Patch for -mcaller-super-interworking & stack arguments
Daniel Jacobowitz
drow@false.org
Fri Aug 27 16:00:00 GMT 2004
On Fri, Aug 27, 2004 at 12:04:55PM +0100, Richard Earnshaw wrote:
> On Mon, 2004-08-09 at 08:03, Richard Sandiford wrote:
> > -mcaller-super-interworking causes all indirect calls to use an
> > _interwork_call_via_rN stub. If the target address is an ARM function,
> > this stub will push the (thumb) return address onto the stack and get
> > the ARM function to return to _arm_return instead.
> >
> > Unfortunately, pushing the return address onto the stack means that thumb
> > functions can't pass stack arguments to ARM functions. The suggested fix
> > is to define alternative interworking functions that store the return
> > address at [r7, #-4] instead. This of course requires the caller to
> > use a frame pointer and to provide appropriate scratch space there.

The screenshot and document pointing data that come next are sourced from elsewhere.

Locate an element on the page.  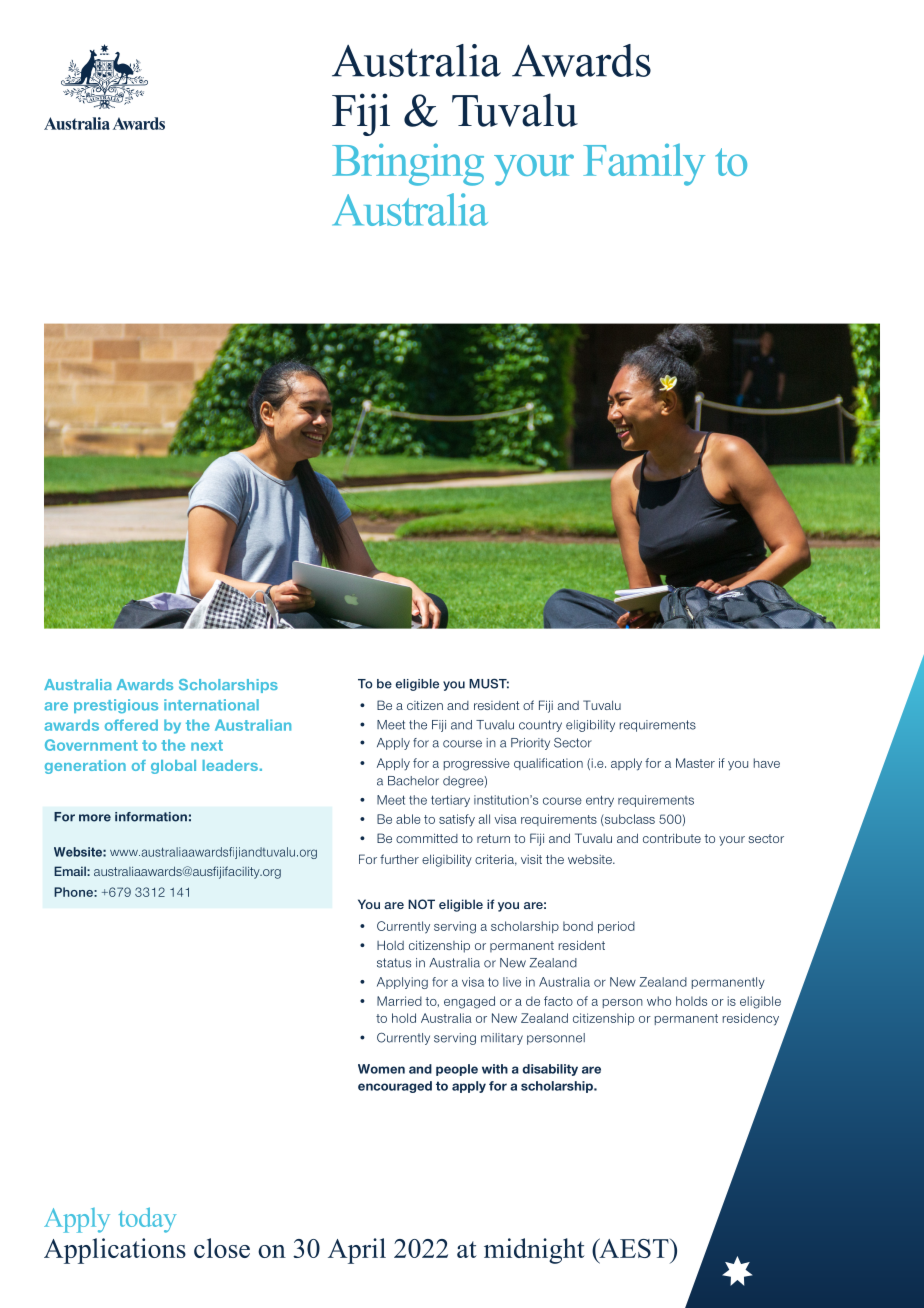
Priority is located at coordinates (530, 744).
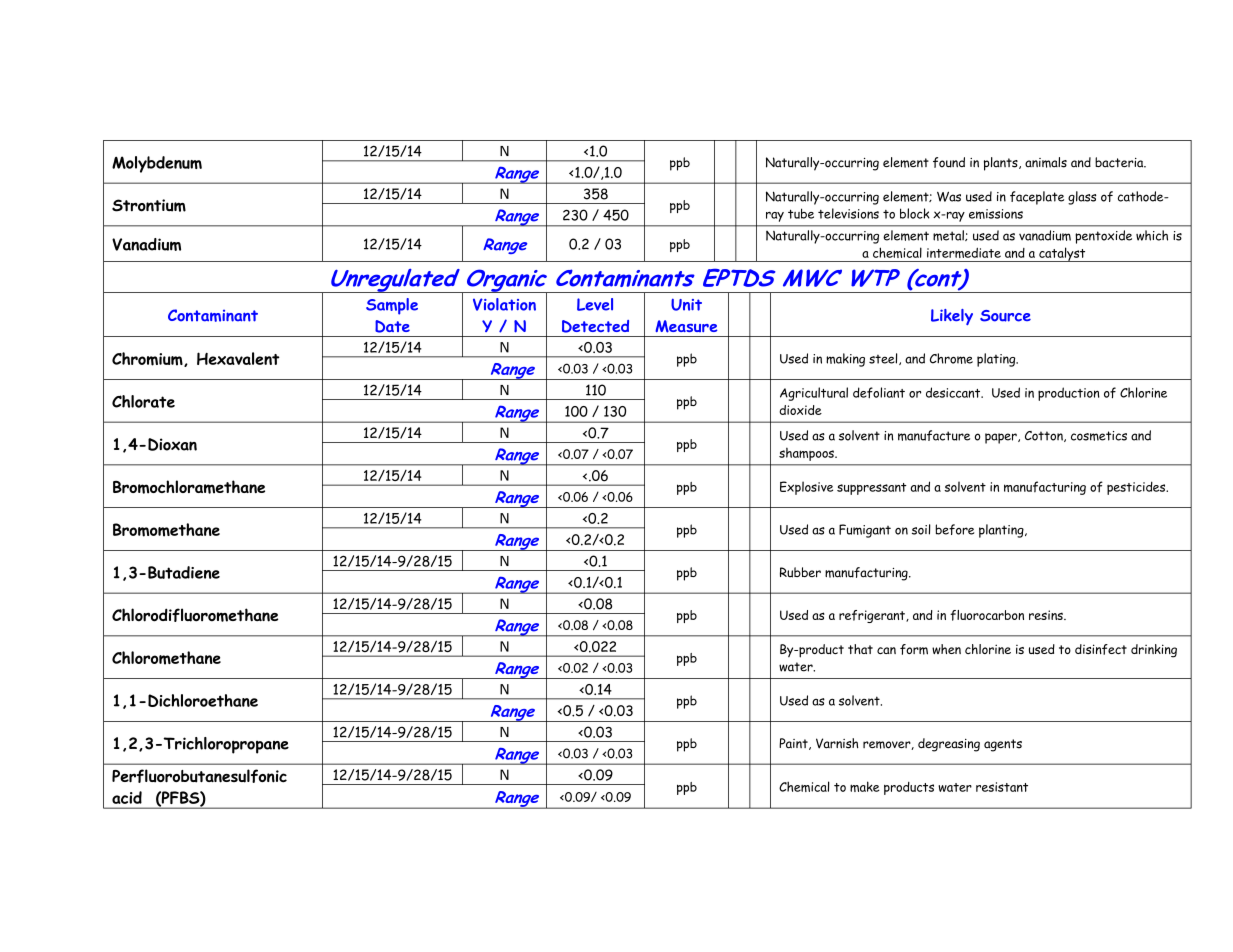 The height and width of the screenshot is (952, 1233). What do you see at coordinates (1047, 615) in the screenshot?
I see `resins` at bounding box center [1047, 615].
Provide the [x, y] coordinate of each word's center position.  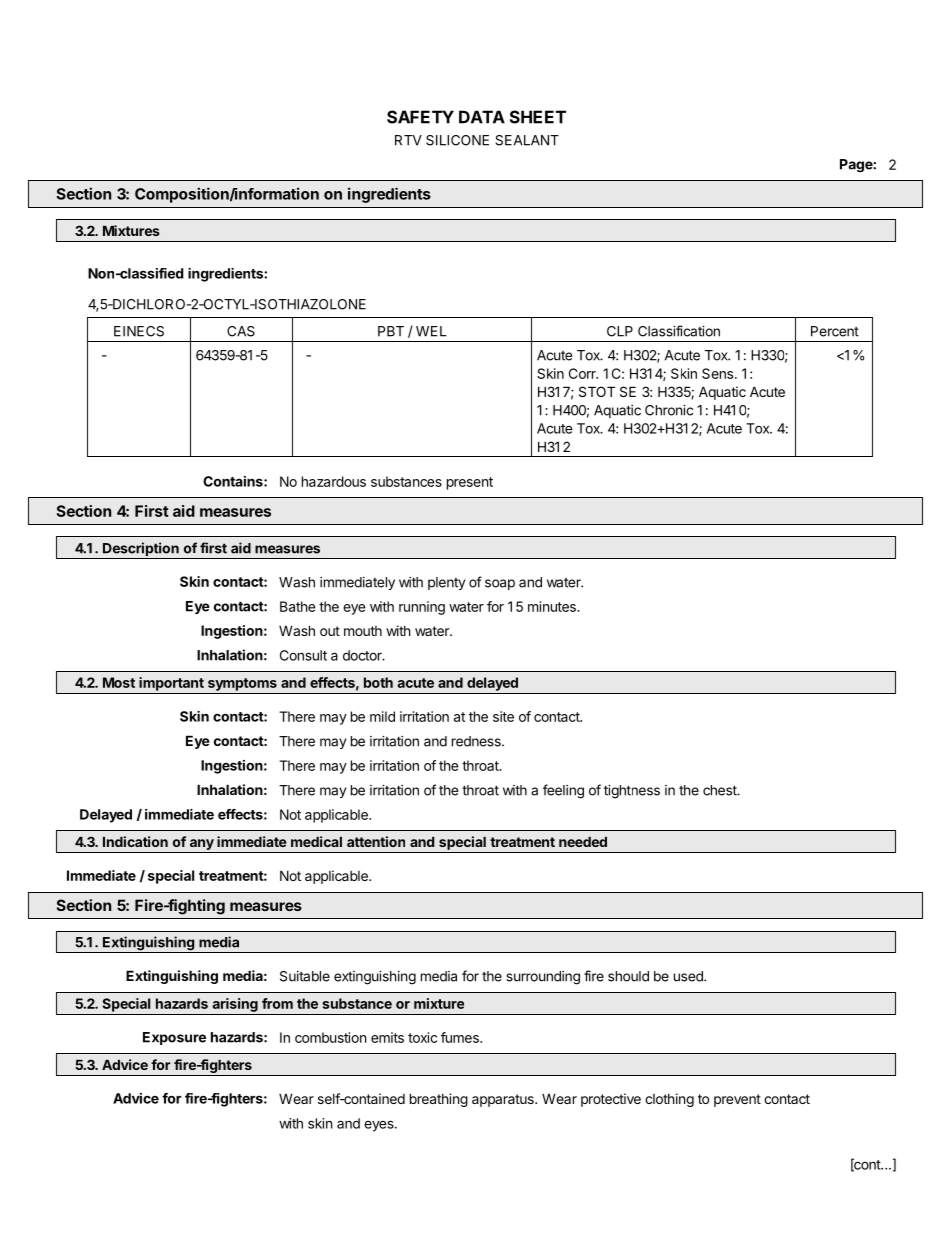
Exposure [174, 1038]
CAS [241, 331]
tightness [632, 792]
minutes [553, 606]
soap [500, 584]
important [171, 684]
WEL [431, 331]
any [202, 844]
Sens [719, 373]
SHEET [538, 117]
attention [376, 841]
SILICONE [457, 140]
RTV [408, 140]
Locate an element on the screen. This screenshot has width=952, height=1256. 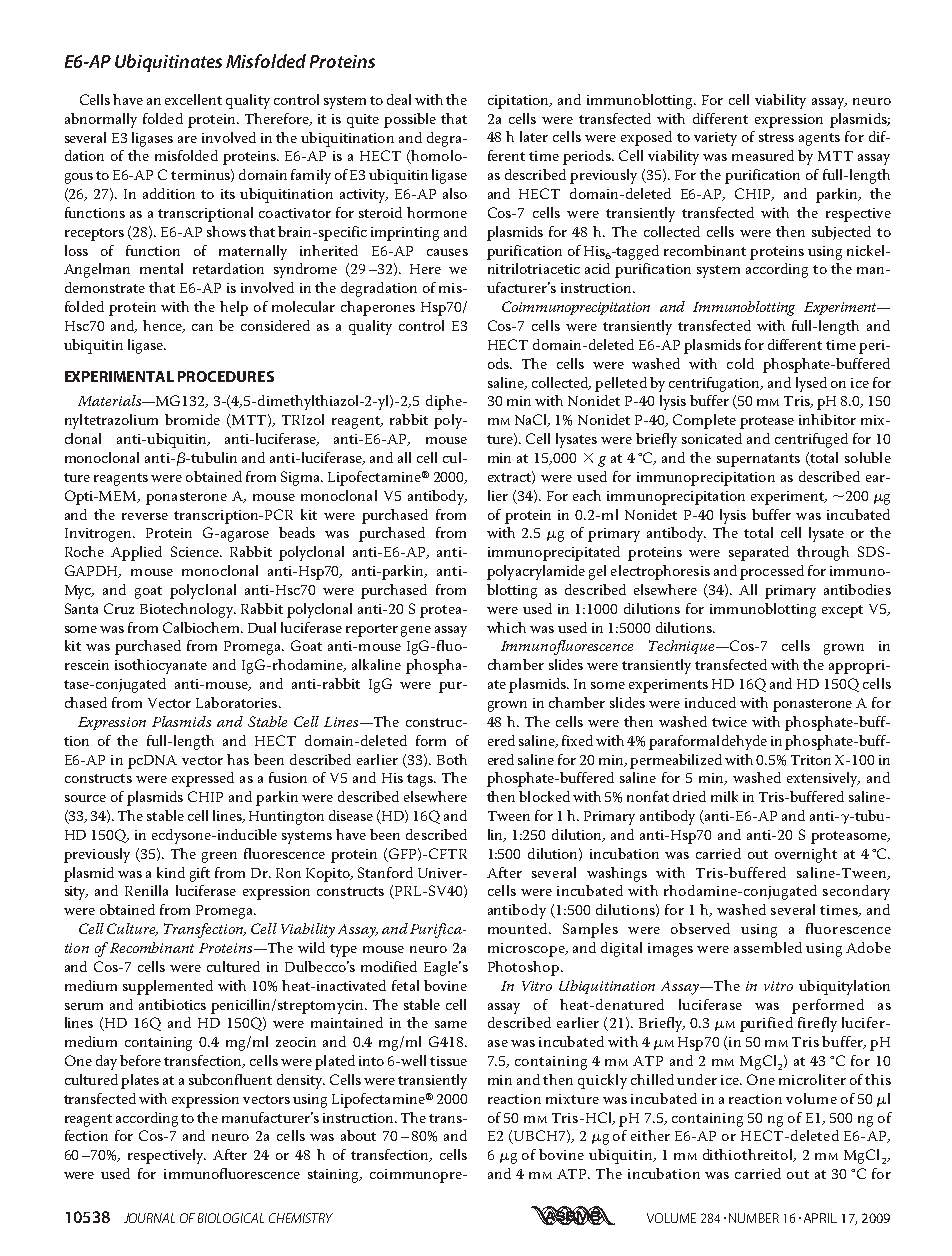
chaperones is located at coordinates (378, 308).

I was curious how non-indirect calls handled this situation, and whether this
change would affect the linker, so I took a look. My interpretation is that:
(A) the --support-old-code functionality of the COFF and PE backends
would need a matching update. I don't know how this would work
since Richard's patch decides when compiling the caller whether
to stash it at [r7, #-4] or not.
(B) None of this has ever worked for ELF, since GNU ld has only about
half of the code necessary to build the right stubs.
So right now the only options are to use -mcaller-super-interworking and
restrict all calls to be via function pointers, or fix these shortcoming
of the linker. Am I reading the code right?